Pencapaian tersebut turut ditopang penjualan yang meningkat 12,74% (yoy) menjadi Rp 14,96 triliun. Presiden Direktur Grup SIMP, Mark Wakeford menyebutkan industri kelapa sawit Indonesia pada 2014 menghadapi tantangan berupa pelemahan rupiah dan koreksi harga komoditas.

Meski demikian, SIMP tetap mencatatkan kinerja positif seiring kontribusi divisi perkebunan dengan pertumbuhan volume dan naiknya harga jual rata-rata produk sawit. "Juga peningkatan penjualan divisi minyak dan lemak nabati,” ujar Wakeford, dalam siaran pers yang dipublikasikan Jumat (27/2).

Kemudian, anak usaha SIMP, PT PP London Sumatra Tbk (LSIP) juga meraih laba Rp 916,7 miliar pada 2014. Jumlah itu tumbuh 19,13% ketimbang laba 2013 senilai Rp 769,49 miliar. Pendapatannya juga mekar 14,29% (yoy) menjadi Rp 4,72 triliun.

Sedangkan, anak usaha Grup Astra, PT Astra Agro Lestari Tbk (AALI) meraup laba Rp 2,5 triliun selama tahun lalu.
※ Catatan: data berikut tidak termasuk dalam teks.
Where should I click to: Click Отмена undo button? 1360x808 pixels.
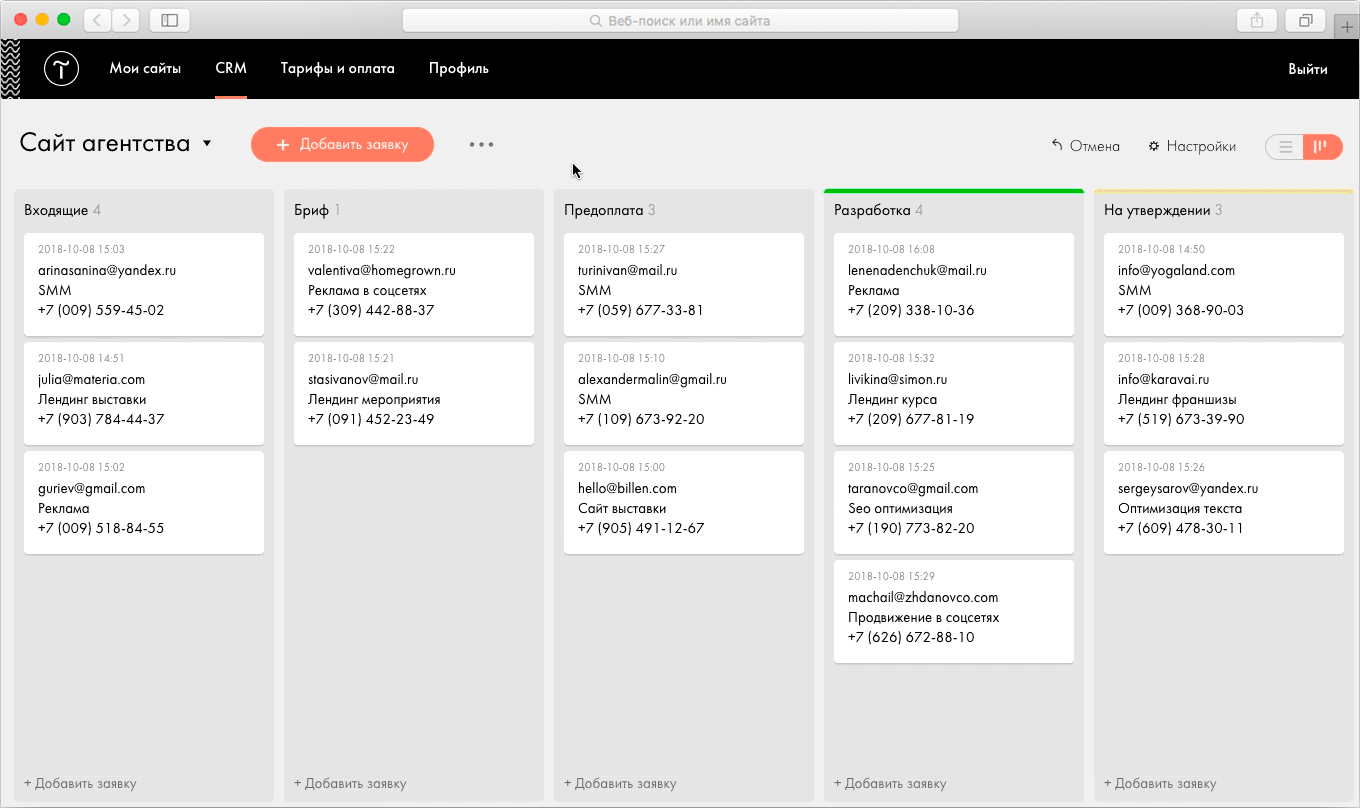coord(1085,146)

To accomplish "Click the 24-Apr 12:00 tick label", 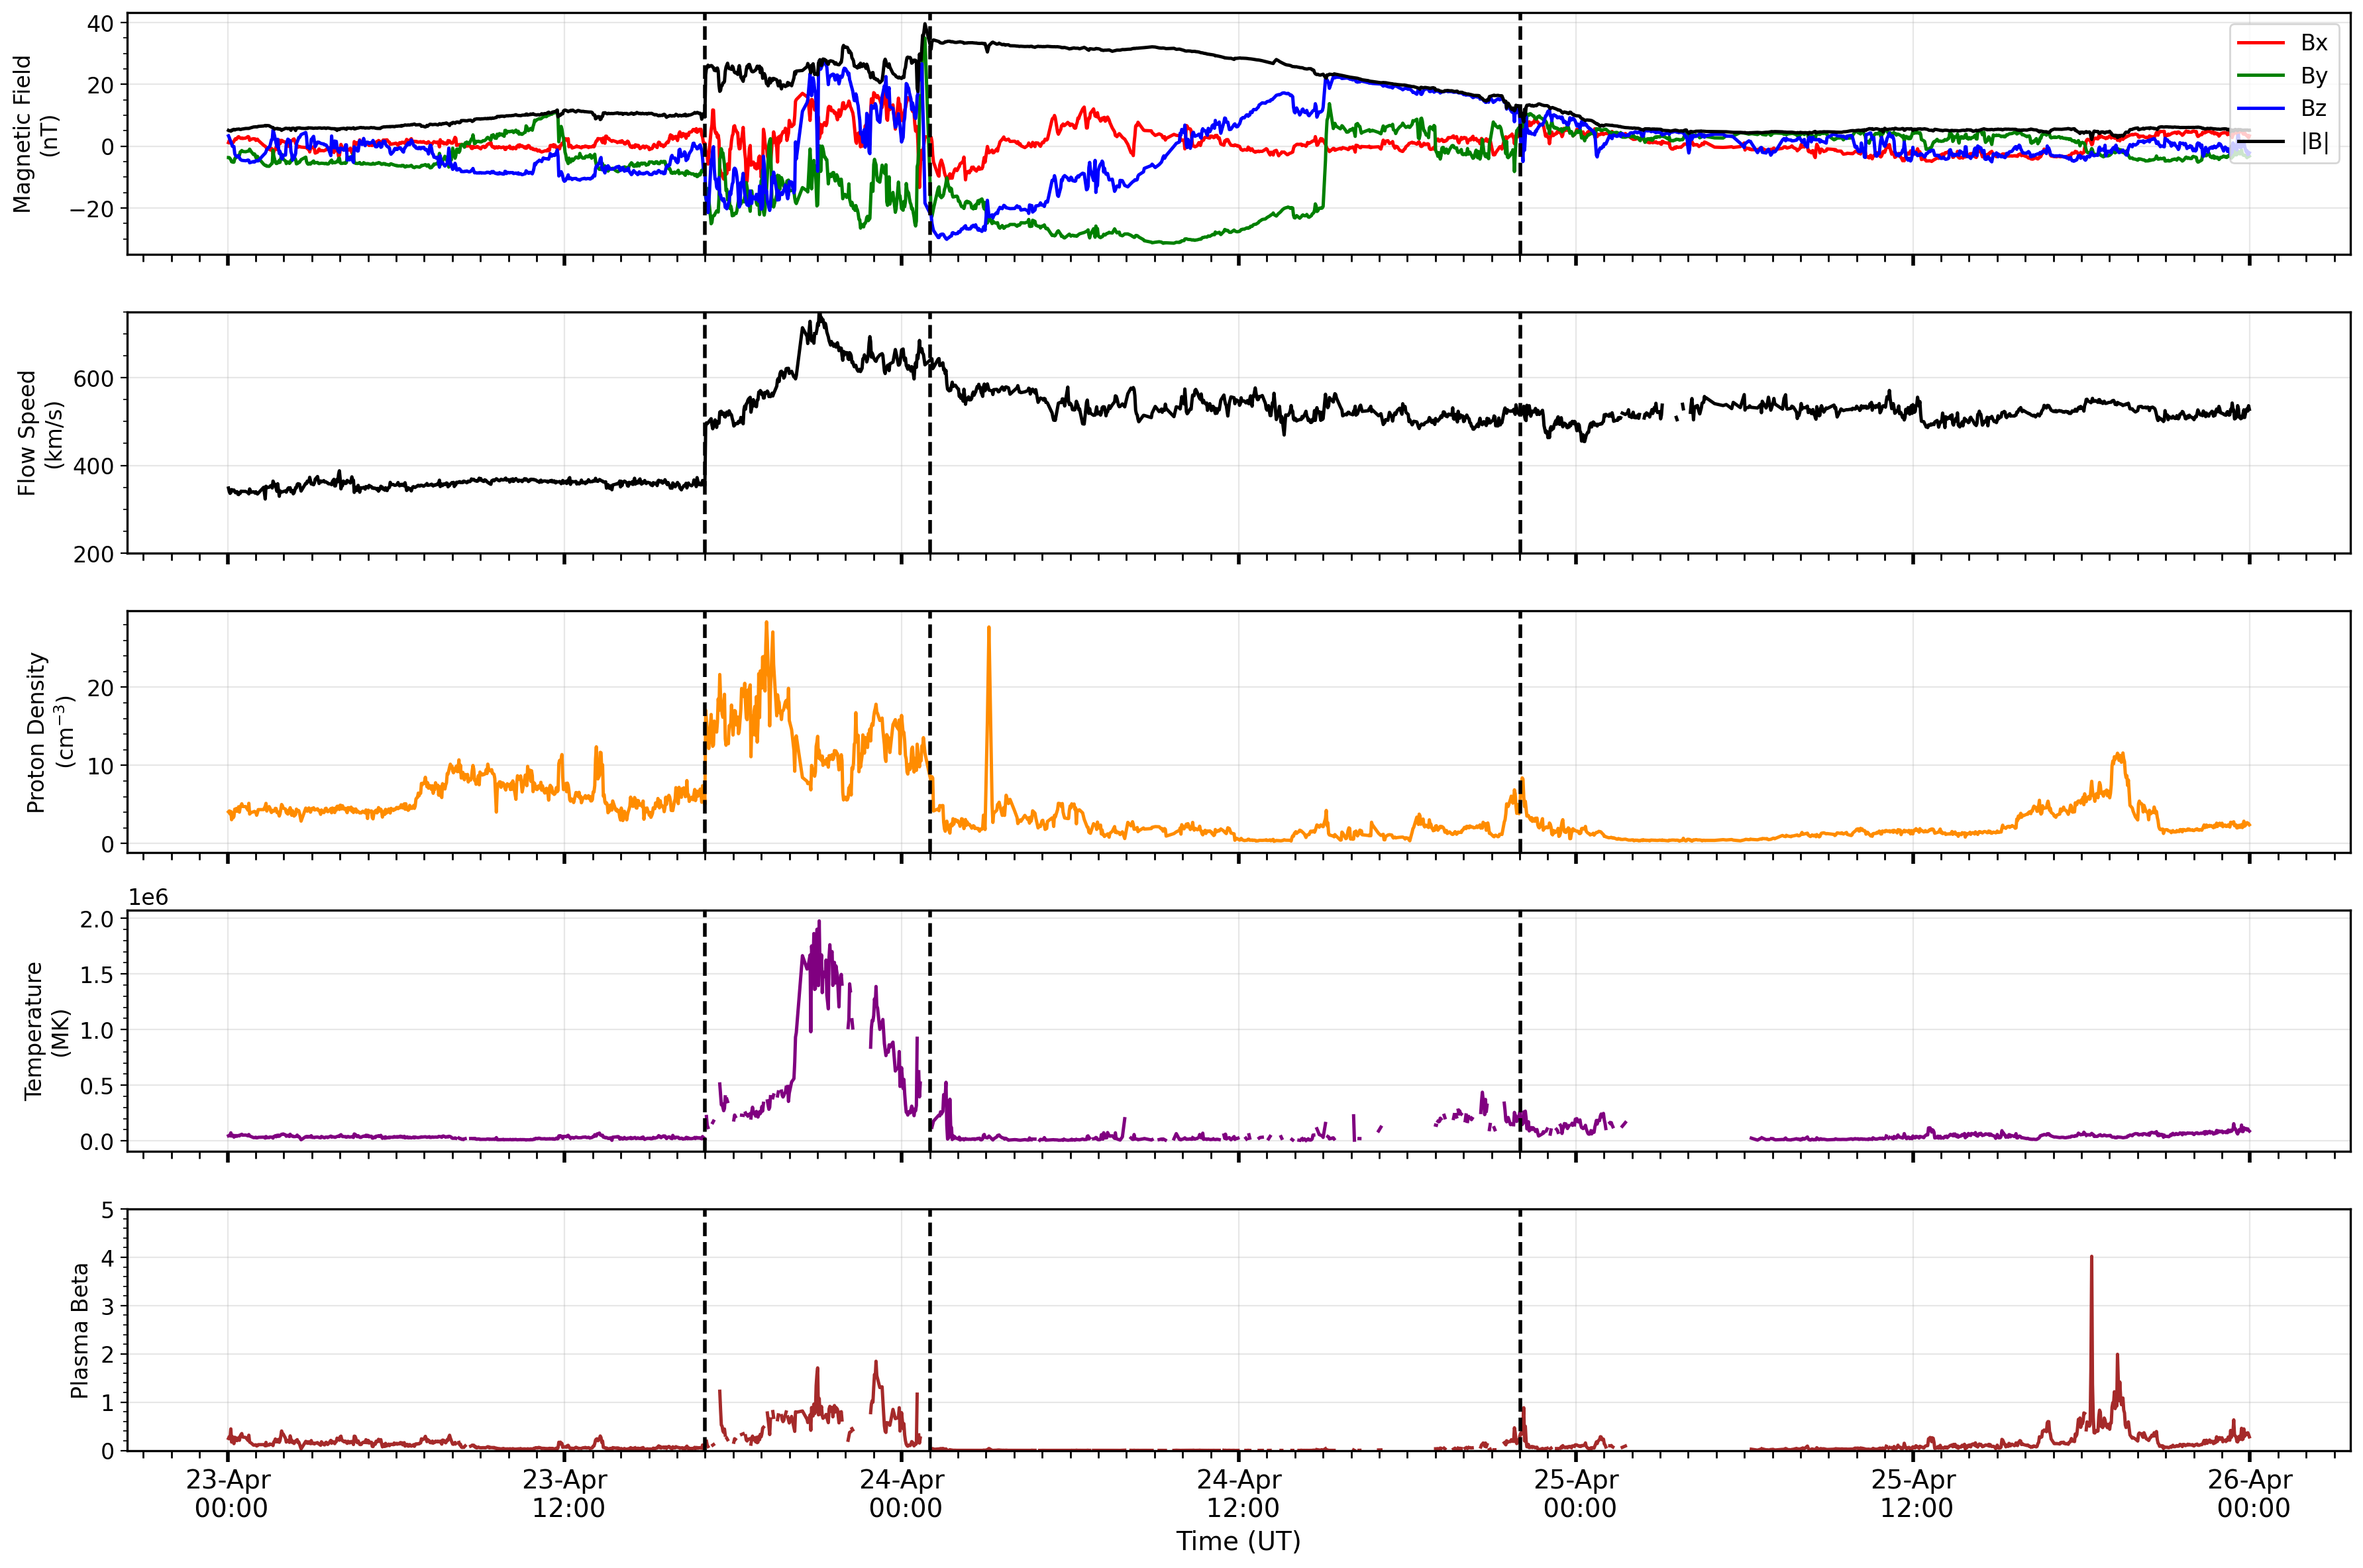I will 1240,1494.
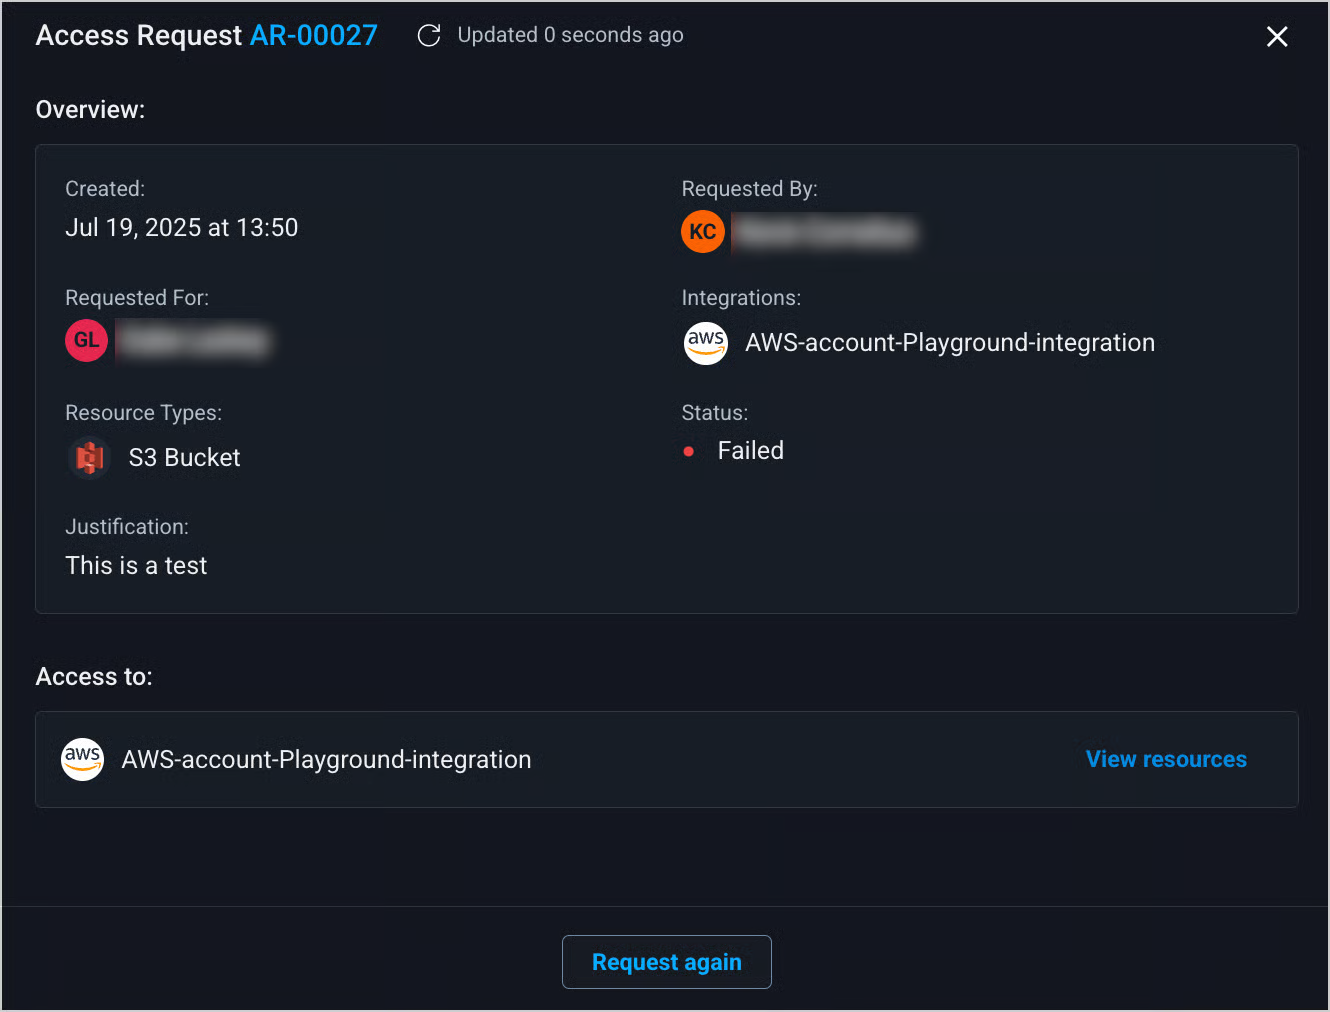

Jumlah itu tumbuh 38,88% dibandingkan periode sama 2013. Pendapatan AALI naik 28,65% (yoy) menjadi Rp 16,3 triliun.

PT Dharma Satya Nusantara Tbk (DSNG) juga meraih pertumbuhan laba 219,78% (yoy) menjadi Rp 649,69 miliar. Margin laba bersih DSNG pun menanjak dari 5,6% di 2013 menjadi 13,3% pada 2014. Kemudian, margin EBITDA-nya meningkat dari sebelumnya 23,1% ke posisi 27,3%.

Adapun, pendapatan DSNG naik 27,34% (yoy) menjadi Rp 4,89 triliun di 2014. Tapi, ada pula produsen CPO yang berkinerja mengecewakan. Semisal, PT Austindo Nusantara Jaya Tbk (ANJT) yang mencatatkan penurunan laba 15,97% (yoy) menjadi US$ 18,42 juta pada 2014. Padahal, pendapatannya masih naik 12,41% ke US$ 170,58 juta, sepanjang tahun lalu.

Analis BNI Securities Yasmin Soulisa menilai, kenaikan laba emiten CPO lantaran harga jual rata-rata CPO pada 2014 naik dibandingkan 2013. Namun, harga jual tersebut secara konsisten turun per kuartal.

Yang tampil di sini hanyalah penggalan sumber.